Даль репетировал с максимальной самоотдачей, был олицетворением горестной, мучительной, исступленной и в то же время прекрасной одухотворенности. Я чувствовал, что выступление Даля в этой роли станет событием.
Этого не произошло, Олег умер до премьеры. Больно думать, что он погиб, не дожив двух месяцев до сорока лет. Сколько ролей он мог бы еще сыграть! Это одна из ранних актерских смертей, которых так много случилось в наше время: Высоцкий, Миронов, Богатырев, Даль…
Но странно, думая о Дале, я совсем не могу представить его себе остепенившимся, постаревшим, погрузневшим. Не могу представить его в пятьдесят, шестьдесят, семьдесят лет. В душевной памяти навсегда остался этот юношеский силуэт, этот надменный, иногда почти жестокий духовный аристократизм, этот образ принца из сказки — только со стальным мужским характером.
У Ибсена в одной из пьес есть слова: «Юность это возмездие». Даль играл юность, которая и была возмездием, иногда грозным и беспощадным. Он судил изуверство, подлость и глупость своего времени, эпохи, в которую жил и с которой не мог примириться, а уж тем более приспособиться к ней.
Вот почему с таким презрением писал он об актерском и режиссерском конформизме, вот почему так ненавидел понятие «соцреализм», вот почему уходил из всех театров, как только что-то в них начинало казаться угодливым, пошлым или тривиальным. Он был в искусстве трагическим непоседой, непримиримым скитальцем, гордым бродягой. В его пленительном изяществе таилась властная, почти жестокая сила, что и делало его единственным, неповторимым.
Михаил Анчаров ЗДРАВСТВУЙ, ОЛЕГ!
Так совпало, что один из составителей этой книжки, Наташа Галаджева, подарила мне пластинку Олега Даля «Наедине с тобою, брат…». И я стал ее слушать как раз тогда, когда по телевизору показывали мультик «Гадкий утенок» по Андерсену. А у меня сын, ему пять с половиной лет, и это его законное телевизионное время, тем более Андерсен. Но он согласился убавить звук в телевизоре, так как мультик этот уже видел. Так и смотрели — фильм по Андерсену, озвученный голосом Олега Даля из его моноспектакля по стихотворениям Лермонтова.
А когда все это кончилось, сын спрашивает (он начинает спрашивать, когда просыпается, а последний вопрос задает перед сном); так вот, он, стало быть, меня спрашивает:
— Это утенок говорил?
— Где говорил?
— На пластинке?
Я хотел было увернуться и соврать, что, мол, нет, это, мол, разные истории. Но потом устыдился и сказал правду.

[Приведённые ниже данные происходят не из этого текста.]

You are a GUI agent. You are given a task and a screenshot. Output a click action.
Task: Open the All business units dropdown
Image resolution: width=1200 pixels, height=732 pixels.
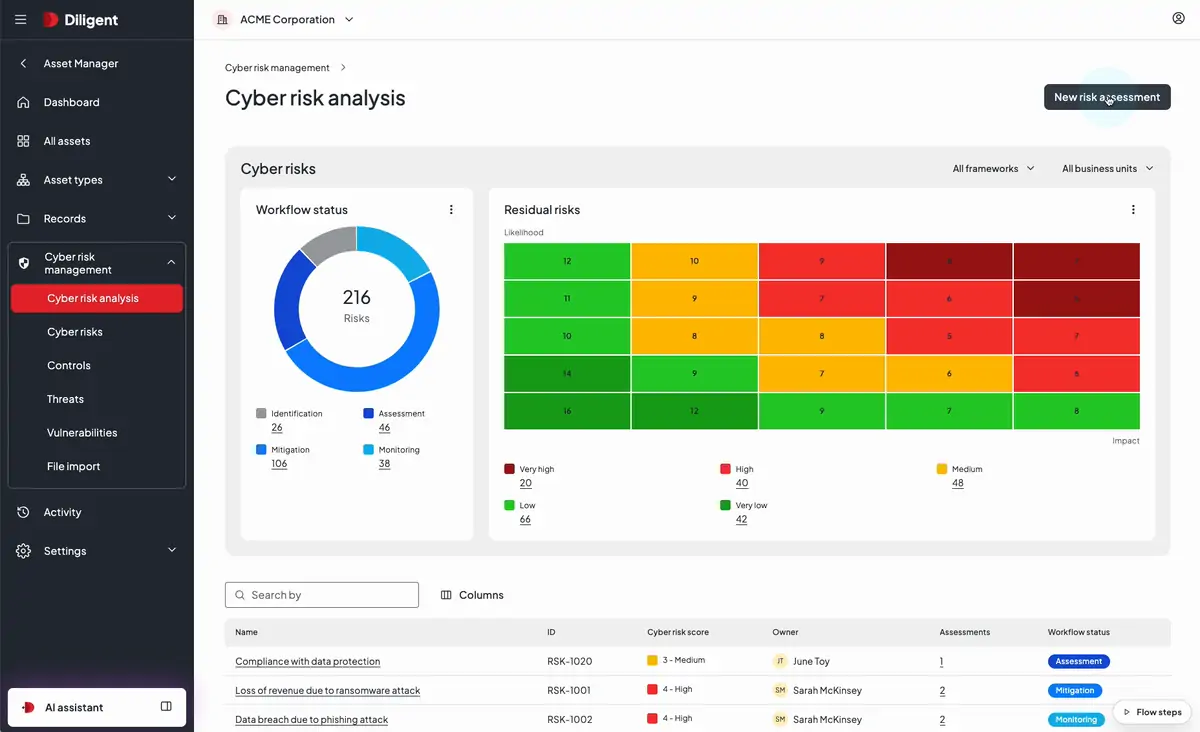coord(1108,169)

— Да, — говорю. — Это одна и та же история.
Это было в 1961 году. Меня тогда позвали делать сценарий по чужой повести. Как литератор я был почти неизвестен: один сценарий, напечатанный в «Искусстве кино», и песни, которые я сочинял и пел сам. Повесть была популярна, режиссер — тоже, и я понял: все удачное в фильме будет принадлежать автору и режиссеру, все неудачи будут мои. Но выхода не было, такие были мои тогда дела. Это был фильм «Мой младший брат».
Я пришел к режиссеру А. Зархи, который глядел на меня недоверчиво. Он полулежал в кресле, накрыв ноги пледом, и держался как последний римский патриций среди варваров. Ну, если ему так нравилось! Мы поболтали о том о сем, и он дал мне серию мосфильмовских фотопроб, где претенденты на какие-нибудь роли в каких-нибудь фильмах показывали, как говорится, товар лицом и старались этим лицом не ударить в грязь.